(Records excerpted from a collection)
---------------

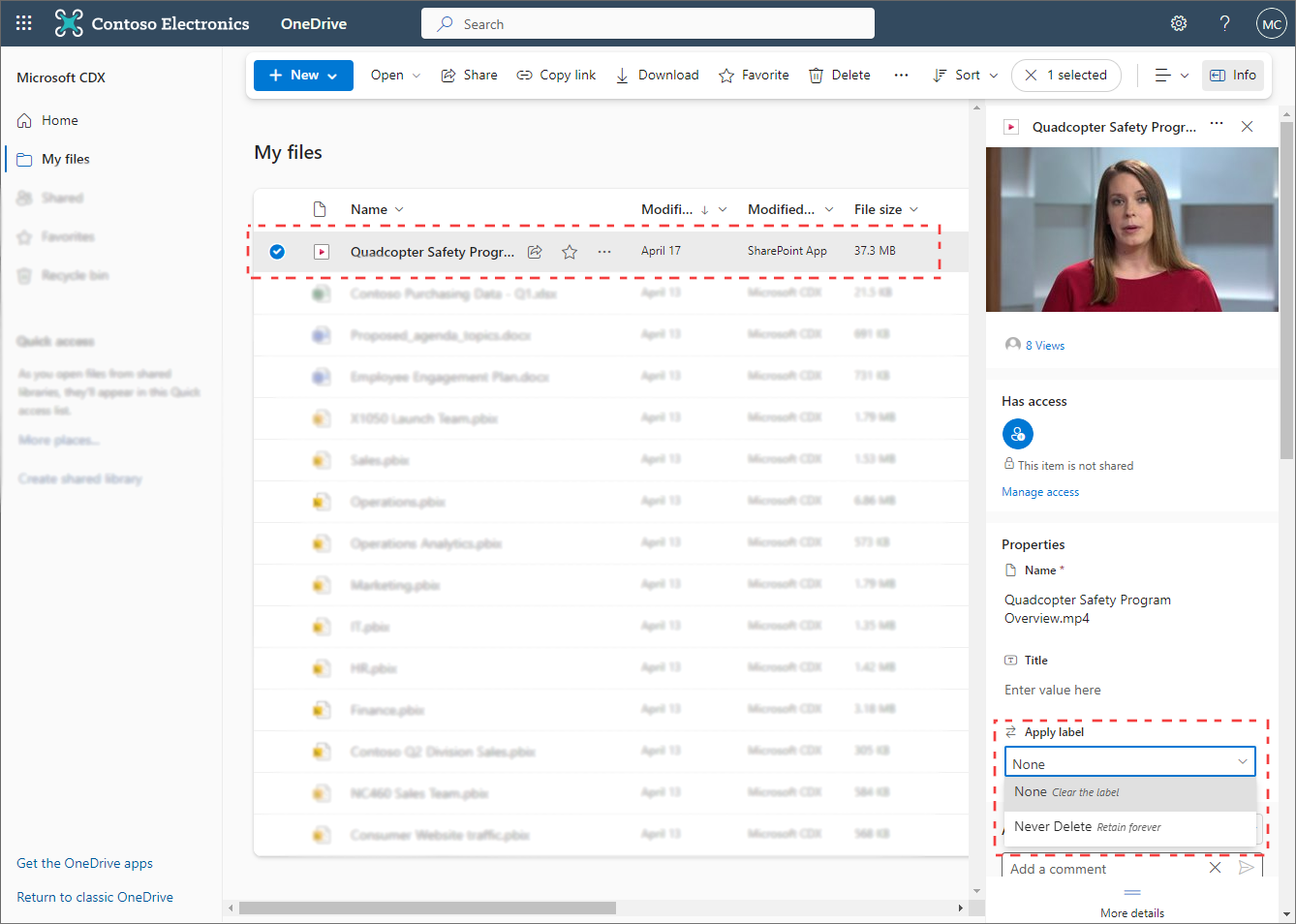Click Get the OneDrive apps link

(x=84, y=863)
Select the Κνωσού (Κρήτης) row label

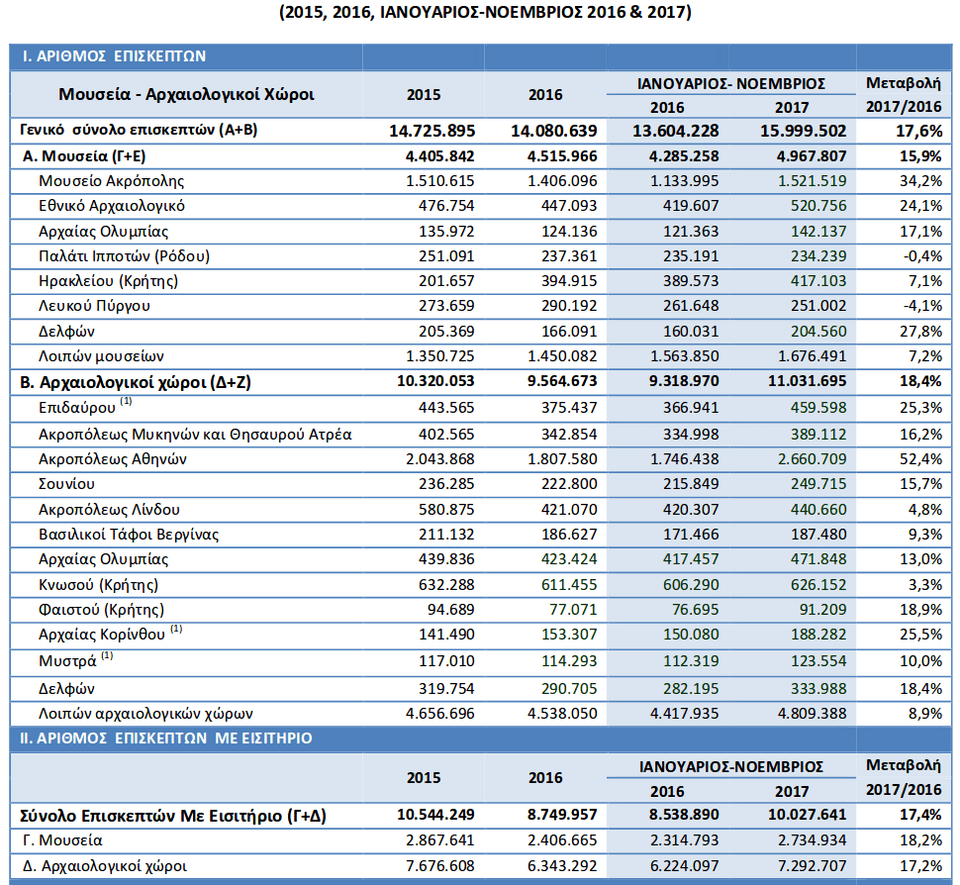click(98, 584)
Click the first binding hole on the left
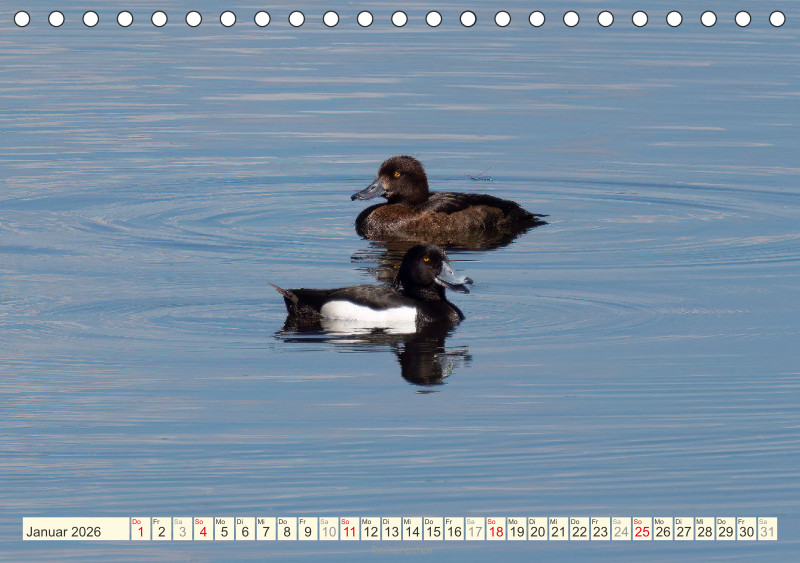 (22, 19)
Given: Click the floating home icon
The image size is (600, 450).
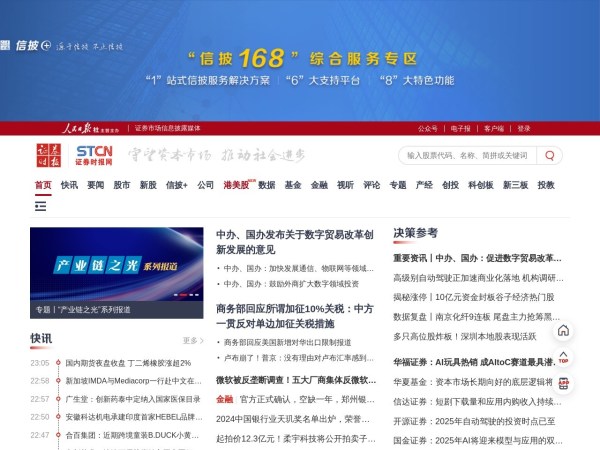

---------------

▶ _The task_
The lines from the one with "Select the Κνωσού (Κρήτης) row label" to the end of the data above should be retyped exactly, both ends included, and pictures are to be left out.

▶ _Task answer_
Select the Κνωσού (Κρήτης) row label

click(98, 584)
Click the first binding hole on the left
 (22, 19)
Given: Click the floating home icon
The image size is (600, 450).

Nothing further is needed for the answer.